(DATA)

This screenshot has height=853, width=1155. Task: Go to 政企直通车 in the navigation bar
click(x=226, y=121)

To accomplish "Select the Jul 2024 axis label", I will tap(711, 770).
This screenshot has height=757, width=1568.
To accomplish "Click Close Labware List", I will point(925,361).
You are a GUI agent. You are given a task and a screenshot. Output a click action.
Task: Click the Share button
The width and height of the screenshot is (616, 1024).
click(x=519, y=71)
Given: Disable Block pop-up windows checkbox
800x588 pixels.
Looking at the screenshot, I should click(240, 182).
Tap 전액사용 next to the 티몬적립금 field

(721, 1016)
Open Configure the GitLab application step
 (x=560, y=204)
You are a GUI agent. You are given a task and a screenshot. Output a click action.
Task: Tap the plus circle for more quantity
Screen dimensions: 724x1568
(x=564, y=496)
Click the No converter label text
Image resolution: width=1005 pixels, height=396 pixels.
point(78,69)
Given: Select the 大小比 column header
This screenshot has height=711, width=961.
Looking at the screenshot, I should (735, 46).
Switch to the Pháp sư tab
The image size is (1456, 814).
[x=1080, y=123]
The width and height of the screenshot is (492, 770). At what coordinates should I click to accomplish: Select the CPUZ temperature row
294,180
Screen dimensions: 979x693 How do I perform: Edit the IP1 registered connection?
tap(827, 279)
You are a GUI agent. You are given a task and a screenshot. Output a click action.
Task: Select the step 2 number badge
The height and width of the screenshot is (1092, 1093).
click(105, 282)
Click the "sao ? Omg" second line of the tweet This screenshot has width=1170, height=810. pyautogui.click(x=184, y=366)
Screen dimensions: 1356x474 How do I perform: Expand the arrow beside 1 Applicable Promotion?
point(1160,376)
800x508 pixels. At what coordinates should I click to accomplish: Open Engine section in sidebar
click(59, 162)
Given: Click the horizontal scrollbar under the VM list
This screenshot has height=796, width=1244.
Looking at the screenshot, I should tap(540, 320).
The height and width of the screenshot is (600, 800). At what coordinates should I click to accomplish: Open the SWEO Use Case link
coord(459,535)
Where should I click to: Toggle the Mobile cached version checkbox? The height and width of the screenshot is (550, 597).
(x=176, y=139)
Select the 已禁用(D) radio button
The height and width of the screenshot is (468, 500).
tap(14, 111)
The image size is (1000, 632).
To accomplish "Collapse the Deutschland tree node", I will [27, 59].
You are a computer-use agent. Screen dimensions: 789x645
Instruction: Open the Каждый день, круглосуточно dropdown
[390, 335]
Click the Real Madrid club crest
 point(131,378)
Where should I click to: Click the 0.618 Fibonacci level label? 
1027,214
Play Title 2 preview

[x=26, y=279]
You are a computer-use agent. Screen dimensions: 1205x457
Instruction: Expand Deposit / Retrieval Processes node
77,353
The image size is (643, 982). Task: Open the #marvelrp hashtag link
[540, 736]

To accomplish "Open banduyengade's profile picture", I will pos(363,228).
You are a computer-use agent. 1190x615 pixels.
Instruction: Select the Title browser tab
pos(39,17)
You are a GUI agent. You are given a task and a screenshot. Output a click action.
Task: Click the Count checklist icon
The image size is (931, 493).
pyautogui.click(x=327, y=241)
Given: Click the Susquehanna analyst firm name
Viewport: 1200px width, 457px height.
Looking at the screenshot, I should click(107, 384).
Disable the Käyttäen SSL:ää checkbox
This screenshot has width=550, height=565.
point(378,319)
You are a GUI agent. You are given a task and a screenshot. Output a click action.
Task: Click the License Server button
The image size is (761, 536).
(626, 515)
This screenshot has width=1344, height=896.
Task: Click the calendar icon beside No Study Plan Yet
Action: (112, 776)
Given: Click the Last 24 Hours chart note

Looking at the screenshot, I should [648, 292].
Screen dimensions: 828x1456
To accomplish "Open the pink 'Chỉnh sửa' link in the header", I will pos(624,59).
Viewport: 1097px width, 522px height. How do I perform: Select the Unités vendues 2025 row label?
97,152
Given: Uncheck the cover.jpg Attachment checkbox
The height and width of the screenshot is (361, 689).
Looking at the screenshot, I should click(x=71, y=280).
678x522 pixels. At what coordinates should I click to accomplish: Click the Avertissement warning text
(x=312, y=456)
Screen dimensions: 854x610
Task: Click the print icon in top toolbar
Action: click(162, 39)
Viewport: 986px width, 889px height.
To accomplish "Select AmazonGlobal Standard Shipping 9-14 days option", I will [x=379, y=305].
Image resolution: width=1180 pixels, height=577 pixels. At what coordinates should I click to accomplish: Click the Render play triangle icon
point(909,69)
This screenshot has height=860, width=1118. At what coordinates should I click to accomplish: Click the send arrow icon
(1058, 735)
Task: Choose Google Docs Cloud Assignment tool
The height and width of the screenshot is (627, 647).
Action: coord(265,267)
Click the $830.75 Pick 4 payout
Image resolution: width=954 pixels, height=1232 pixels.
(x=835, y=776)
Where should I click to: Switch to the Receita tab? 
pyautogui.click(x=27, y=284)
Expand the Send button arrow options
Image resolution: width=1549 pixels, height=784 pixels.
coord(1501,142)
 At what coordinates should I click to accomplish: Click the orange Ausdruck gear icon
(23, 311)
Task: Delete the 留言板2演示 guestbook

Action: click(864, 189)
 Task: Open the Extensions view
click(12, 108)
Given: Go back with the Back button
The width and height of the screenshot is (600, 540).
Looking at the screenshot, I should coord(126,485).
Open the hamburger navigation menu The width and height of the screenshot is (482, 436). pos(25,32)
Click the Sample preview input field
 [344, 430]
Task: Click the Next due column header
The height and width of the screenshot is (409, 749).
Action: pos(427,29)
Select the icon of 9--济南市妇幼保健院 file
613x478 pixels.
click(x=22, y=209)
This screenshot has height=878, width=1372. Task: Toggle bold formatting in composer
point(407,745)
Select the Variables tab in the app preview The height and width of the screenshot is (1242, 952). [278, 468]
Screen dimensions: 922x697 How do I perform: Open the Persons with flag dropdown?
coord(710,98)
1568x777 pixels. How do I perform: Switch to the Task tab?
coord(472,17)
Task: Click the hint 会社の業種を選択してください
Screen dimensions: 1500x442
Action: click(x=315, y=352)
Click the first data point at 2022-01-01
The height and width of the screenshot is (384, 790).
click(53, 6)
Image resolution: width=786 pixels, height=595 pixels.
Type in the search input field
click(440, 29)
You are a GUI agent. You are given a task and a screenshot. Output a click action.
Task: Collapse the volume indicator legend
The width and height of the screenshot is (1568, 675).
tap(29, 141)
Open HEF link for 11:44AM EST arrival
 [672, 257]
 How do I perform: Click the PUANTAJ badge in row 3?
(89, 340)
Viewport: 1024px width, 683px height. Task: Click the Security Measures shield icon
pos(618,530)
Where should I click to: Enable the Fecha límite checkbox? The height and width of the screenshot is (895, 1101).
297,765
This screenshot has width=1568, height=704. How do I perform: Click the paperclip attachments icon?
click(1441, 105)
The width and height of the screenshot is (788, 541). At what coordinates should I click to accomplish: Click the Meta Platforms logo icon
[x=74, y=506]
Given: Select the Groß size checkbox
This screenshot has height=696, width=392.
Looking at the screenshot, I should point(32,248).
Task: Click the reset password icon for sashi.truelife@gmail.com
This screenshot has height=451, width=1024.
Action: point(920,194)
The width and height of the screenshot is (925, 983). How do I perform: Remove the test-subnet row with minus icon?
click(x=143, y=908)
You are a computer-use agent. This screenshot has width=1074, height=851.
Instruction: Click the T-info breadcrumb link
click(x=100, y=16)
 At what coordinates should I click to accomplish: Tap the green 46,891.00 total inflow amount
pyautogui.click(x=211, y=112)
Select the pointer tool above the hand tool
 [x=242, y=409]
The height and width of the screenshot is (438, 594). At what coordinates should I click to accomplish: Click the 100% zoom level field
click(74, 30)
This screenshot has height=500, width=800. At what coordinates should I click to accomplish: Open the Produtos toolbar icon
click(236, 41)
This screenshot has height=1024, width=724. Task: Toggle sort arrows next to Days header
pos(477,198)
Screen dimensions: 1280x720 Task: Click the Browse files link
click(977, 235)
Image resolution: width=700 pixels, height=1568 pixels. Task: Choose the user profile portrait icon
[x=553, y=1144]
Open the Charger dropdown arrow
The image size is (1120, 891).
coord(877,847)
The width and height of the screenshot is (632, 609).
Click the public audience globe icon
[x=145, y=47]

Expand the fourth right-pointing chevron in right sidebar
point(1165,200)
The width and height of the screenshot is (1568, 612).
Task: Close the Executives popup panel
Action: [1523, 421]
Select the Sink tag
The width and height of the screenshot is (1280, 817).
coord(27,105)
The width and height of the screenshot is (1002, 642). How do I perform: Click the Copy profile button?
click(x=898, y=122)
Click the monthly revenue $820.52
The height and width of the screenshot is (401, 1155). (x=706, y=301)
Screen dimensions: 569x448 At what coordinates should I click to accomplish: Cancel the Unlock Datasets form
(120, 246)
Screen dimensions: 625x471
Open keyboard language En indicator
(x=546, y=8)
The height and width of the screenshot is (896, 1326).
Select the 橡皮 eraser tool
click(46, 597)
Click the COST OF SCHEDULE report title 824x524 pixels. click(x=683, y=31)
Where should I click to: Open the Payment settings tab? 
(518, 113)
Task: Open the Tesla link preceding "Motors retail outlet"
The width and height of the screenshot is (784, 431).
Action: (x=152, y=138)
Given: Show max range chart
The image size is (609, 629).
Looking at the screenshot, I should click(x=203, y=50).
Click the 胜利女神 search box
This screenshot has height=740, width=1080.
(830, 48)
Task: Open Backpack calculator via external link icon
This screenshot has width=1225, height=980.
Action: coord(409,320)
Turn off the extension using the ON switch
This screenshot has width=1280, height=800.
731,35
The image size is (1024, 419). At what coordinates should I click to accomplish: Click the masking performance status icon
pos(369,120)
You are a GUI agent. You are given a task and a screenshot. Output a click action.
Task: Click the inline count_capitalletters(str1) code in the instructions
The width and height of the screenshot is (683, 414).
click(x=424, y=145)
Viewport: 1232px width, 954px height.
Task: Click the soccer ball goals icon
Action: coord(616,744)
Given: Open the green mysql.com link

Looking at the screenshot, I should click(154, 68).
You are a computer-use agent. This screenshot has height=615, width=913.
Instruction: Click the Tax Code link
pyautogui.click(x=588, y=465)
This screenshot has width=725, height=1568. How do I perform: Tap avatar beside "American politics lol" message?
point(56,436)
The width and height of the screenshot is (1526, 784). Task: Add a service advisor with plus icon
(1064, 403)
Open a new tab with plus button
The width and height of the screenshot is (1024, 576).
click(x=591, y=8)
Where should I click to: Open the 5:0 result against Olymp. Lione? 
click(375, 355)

(End DATA)

_ASSIGNED TASK:_
Pick out all lines from the data above in which the word "computer" appears.

_EXERCISE SOLUTION:_
You are a computer-use agent. Screen dimensions: 789x645
You are a computer-use agent. Screen dimensions: 1205x457
You are a computer-use agent. 1190x615 pixels.
You are a computer-use agent. This screenshot has width=1074, height=851.
You are a computer-use agent. This screenshot has height=615, width=913.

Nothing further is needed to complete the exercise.